Forest ecology and management 2019 v.438 pp. 57-62
Elephantidae, biodiversity, coarse woody debris, drought, ecosystems, environmental impact, insects, topographic slope, trees, wind, wood, woodlands, South Africa
Despite the importance of coarse woody debris (CWD) in woody ecosystems, conceptual frameworks of its dynamics currently exclude the role of the megaherbivores, focusing instead on the role of insects, disease, fire, wind and droughts. However, recognizing the ecological roles of the megaherbivores is one of the most urgent contemporary issues, particularly as their decline will likely have unanticipated outcomes at the ecosystem-level.
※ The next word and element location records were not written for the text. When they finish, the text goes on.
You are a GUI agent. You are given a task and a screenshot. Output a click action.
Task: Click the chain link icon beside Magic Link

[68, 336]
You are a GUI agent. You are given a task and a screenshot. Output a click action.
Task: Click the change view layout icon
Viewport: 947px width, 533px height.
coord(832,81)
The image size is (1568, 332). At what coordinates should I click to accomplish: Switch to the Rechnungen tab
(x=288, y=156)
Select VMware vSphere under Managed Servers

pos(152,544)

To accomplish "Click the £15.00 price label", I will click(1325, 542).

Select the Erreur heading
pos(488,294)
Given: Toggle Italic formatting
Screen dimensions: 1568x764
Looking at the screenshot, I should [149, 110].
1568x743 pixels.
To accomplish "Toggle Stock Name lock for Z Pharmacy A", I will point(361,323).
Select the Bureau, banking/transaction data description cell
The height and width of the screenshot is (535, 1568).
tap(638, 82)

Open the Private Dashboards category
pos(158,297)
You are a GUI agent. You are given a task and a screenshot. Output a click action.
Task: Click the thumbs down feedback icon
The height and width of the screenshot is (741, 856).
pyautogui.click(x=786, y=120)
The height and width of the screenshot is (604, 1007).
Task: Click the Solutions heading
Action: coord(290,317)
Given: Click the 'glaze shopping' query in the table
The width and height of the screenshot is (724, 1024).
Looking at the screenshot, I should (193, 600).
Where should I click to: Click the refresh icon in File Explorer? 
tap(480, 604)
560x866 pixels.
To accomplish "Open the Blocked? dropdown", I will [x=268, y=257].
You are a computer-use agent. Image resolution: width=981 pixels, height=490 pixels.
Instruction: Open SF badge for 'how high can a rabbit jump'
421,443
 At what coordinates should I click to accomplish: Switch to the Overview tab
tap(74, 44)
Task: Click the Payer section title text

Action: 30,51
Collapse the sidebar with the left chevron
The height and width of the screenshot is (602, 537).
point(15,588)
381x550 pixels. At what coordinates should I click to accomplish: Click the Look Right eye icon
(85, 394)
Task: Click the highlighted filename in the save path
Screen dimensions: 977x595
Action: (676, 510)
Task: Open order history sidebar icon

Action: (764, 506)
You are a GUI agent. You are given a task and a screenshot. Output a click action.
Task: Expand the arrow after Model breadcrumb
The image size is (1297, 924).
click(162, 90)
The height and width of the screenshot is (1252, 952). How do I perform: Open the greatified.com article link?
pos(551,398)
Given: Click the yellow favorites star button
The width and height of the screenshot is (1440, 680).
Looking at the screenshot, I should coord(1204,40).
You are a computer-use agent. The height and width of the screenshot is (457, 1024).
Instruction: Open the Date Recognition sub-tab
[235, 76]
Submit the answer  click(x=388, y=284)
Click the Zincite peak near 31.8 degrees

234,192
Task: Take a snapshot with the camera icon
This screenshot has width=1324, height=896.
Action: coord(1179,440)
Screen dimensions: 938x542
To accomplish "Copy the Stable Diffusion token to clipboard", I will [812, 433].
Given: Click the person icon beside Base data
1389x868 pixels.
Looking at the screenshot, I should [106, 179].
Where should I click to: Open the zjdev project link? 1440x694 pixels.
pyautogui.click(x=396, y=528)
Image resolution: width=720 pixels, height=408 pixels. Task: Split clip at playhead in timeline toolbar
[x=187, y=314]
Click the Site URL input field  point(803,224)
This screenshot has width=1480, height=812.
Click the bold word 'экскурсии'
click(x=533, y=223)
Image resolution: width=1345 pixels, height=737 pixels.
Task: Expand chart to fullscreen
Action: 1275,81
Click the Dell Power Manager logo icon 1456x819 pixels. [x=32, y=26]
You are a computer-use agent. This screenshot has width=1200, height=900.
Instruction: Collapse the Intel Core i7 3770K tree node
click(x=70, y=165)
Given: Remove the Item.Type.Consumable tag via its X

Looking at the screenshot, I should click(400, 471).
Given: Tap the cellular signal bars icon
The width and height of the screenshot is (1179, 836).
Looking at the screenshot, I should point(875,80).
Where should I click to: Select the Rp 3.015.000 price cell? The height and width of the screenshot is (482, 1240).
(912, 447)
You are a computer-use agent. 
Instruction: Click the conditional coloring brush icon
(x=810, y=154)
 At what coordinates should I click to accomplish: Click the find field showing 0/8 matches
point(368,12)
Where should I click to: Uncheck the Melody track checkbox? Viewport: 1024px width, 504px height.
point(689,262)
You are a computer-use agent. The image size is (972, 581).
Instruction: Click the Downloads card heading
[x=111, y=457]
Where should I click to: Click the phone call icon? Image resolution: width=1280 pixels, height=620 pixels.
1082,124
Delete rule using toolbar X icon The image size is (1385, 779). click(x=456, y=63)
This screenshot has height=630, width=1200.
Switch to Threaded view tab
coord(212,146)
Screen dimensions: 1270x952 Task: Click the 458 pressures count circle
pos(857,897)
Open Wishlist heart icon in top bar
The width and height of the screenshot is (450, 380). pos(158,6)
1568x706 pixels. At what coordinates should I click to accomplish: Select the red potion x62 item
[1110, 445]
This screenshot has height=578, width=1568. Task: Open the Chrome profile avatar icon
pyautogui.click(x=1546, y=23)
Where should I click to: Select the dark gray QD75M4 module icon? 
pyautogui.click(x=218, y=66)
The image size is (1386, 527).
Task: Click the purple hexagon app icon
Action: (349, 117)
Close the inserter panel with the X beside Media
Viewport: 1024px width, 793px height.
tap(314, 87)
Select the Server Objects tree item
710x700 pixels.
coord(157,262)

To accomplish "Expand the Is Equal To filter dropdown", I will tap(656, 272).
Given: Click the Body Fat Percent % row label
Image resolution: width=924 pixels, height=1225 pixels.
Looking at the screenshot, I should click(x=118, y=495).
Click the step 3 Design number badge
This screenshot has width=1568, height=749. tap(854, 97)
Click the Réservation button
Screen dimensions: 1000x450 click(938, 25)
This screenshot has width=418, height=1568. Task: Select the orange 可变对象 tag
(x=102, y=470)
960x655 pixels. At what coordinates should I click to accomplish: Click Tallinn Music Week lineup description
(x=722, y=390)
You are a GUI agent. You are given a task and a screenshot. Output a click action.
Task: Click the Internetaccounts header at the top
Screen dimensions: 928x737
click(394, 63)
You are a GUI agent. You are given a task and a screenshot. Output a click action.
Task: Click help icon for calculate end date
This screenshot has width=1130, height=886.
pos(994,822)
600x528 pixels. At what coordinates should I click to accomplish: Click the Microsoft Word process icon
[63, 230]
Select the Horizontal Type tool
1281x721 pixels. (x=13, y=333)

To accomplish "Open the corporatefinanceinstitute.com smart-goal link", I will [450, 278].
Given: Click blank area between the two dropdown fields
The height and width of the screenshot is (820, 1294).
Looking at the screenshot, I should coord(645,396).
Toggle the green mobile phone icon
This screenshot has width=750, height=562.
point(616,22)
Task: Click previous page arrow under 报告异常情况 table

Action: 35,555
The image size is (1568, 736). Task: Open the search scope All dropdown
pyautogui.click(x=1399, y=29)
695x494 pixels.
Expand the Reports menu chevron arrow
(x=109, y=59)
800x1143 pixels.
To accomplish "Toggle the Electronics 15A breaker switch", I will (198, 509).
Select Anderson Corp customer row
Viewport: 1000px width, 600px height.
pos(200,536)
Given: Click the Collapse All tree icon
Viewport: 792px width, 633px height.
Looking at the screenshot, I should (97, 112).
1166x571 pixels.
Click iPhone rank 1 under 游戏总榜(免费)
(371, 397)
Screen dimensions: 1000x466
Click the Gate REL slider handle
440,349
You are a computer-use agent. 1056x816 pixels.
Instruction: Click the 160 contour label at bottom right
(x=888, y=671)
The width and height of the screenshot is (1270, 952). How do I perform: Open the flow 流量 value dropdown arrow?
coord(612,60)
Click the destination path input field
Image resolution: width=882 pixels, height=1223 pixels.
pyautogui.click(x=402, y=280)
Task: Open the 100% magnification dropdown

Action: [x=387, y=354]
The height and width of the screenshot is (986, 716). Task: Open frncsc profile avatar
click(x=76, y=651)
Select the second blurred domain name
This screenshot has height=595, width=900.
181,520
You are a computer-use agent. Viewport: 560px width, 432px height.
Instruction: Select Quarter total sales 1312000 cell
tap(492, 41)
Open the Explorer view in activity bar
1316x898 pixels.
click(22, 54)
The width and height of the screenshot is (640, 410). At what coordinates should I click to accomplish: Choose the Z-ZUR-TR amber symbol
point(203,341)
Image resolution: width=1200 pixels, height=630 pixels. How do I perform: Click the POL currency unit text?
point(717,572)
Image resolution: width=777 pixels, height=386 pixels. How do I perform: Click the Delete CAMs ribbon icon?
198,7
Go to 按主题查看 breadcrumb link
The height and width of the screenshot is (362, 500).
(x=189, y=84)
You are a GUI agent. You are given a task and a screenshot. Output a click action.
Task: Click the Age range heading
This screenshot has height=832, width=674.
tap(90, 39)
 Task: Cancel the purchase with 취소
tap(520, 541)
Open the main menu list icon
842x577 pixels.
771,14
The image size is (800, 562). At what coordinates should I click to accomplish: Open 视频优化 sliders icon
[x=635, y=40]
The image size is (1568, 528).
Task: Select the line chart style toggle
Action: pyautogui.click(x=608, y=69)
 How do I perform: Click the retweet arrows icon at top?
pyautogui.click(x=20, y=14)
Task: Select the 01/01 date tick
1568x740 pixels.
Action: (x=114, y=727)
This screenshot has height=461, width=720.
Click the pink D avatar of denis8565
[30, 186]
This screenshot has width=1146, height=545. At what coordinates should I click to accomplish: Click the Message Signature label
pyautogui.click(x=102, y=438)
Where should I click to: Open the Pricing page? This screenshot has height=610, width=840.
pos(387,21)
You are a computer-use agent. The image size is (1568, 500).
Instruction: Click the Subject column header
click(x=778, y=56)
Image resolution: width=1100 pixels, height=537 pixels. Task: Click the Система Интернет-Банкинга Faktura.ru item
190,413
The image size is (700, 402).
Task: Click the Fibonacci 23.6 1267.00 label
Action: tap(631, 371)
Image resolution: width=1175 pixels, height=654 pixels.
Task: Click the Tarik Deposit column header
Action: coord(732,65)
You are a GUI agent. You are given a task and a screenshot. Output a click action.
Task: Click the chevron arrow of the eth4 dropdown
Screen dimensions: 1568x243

Here we used sites with and without elephants in a semi-arid woodland ecosystem in South Africa to test whether elephants changed the quantitative and qualitative features of the CWD profile in relation to other wood producers. We show that elephants increased the abundance of CWD, influenced its quality by toppling mostly maturing trees, and changed the distribution of large woody items along gentle hillslopes. Surprisingly, and despite the recognized importance of both CWD and elephants for biodiversity, there is almost no published data on the role of elephants in shaping wood-living communities by changing fallen woody debris dynamics. Our study contributes towards developing a broader conceptual framework of CWD dynamics that includes the role of megaherbivores and provides a novel view of the ecological consequences of the loss of the Pleistocene megaherbivores. Our findings have important implications for CWD restoration efforts in transformed systems that previously supported megaherbivores.